FIFA recently made a bold and demoralising statement, predicting that the Brazilian authorities would fail to install a sufficient IT infrastructure in time for the pending World Cup. This struck fear in to the hearts of millions of football supporters worldwide, who now believe there’s a risk they won’t be able to watch the matches live.
We can only imagine the stress and pressure that’s on the IT teams responsible for ensuring the World Cup venues’ IT networks will be more than adequate in time for kick off.
What FIFA and the Brazilian authorities’ other critics don’t realise is that IT professionals are adept at working under pressure and in crisis mode.
Getting pipes down in time for the games and installing the software required to run on them won’t be a complex job – the industry is well used to having to fire fight and roll-out solutions at a moment’s notice, and the Brazilians will follow a tried and tested blueprint similar to that used at previous World Cups and Olympic Games the world over.
But it’s a pity that yet again IT has been treated from the start as an operational bolt-on, rather than a strategic enabler.

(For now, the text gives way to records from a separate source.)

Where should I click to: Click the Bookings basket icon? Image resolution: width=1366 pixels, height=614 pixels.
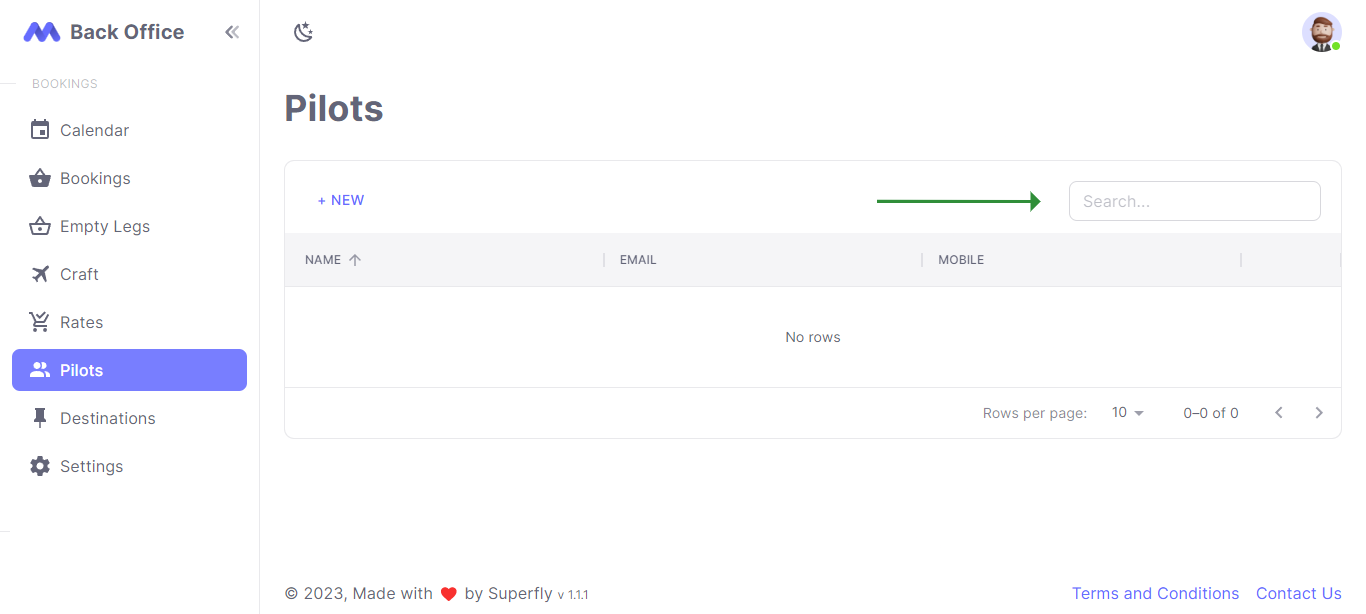[40, 178]
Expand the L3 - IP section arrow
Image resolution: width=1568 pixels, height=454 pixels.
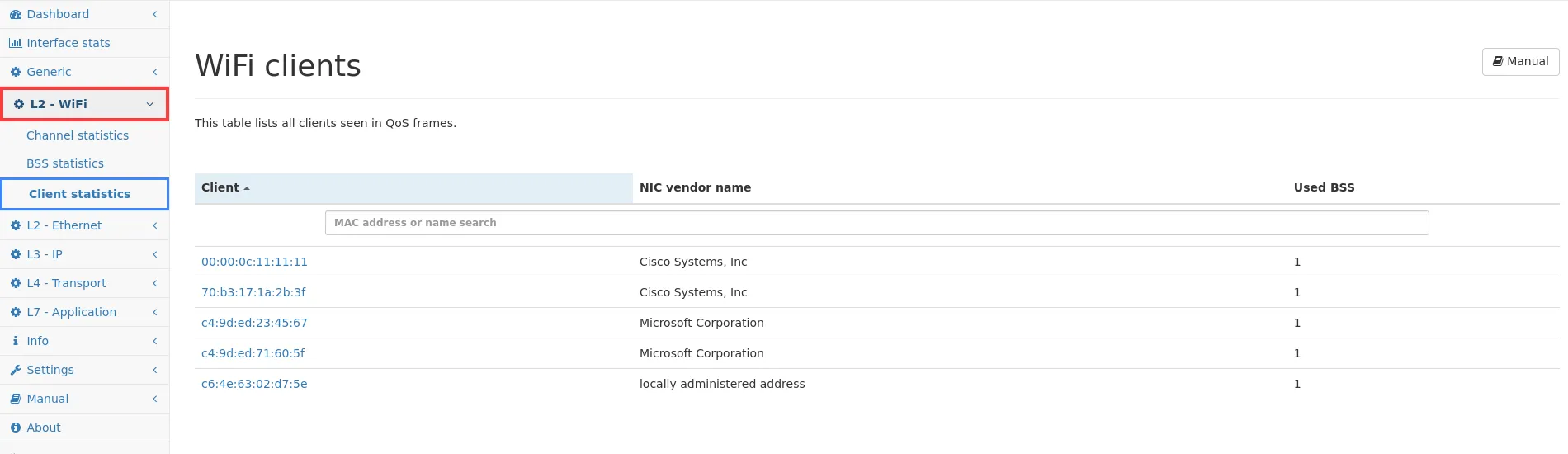pyautogui.click(x=154, y=254)
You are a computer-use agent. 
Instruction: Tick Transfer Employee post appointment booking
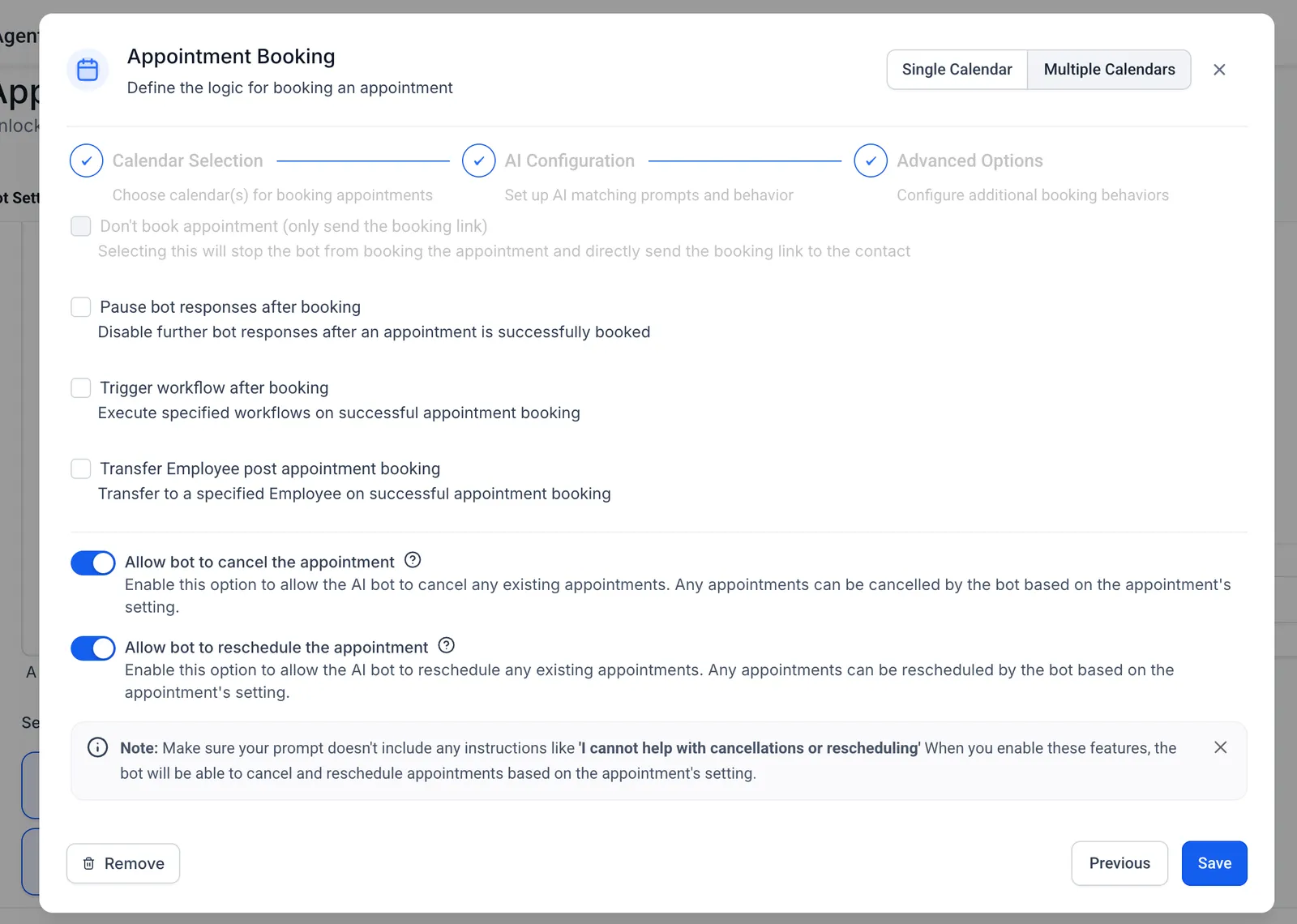coord(81,468)
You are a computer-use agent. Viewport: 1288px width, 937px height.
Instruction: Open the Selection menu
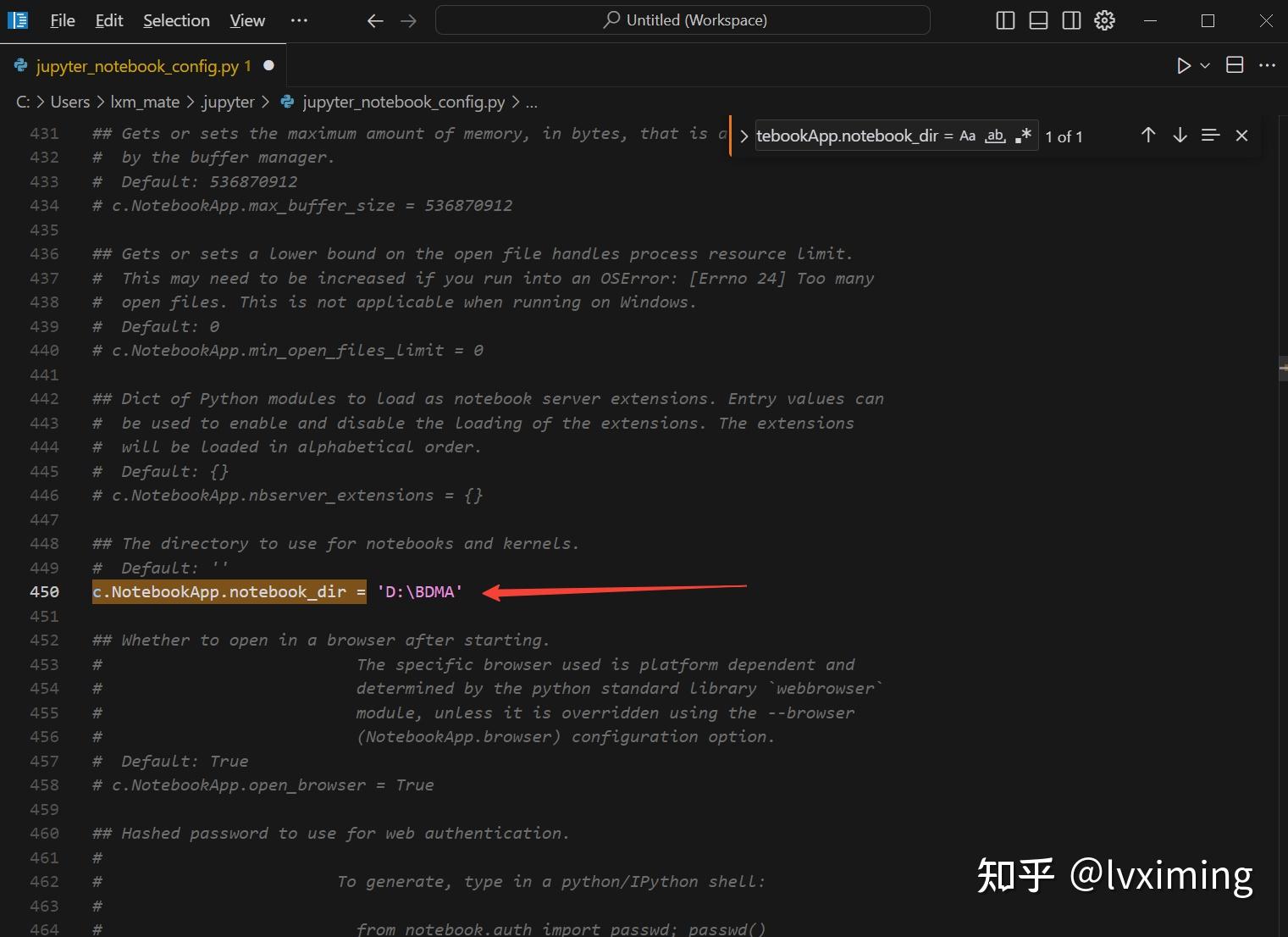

It’s a situation we see repeatedly with organisations of all sizes, where IT and its professionals are routinely undervalued, underinvested and thus underutilised.
The majority of CEOs claim that they value innovation and compliance – two areas in which IT is clearly intrinsic – and a recent study by Forrester Research showed that 50% of CEOs make it a critical or high priority for IT to expand the use of data and analytics within their businesses.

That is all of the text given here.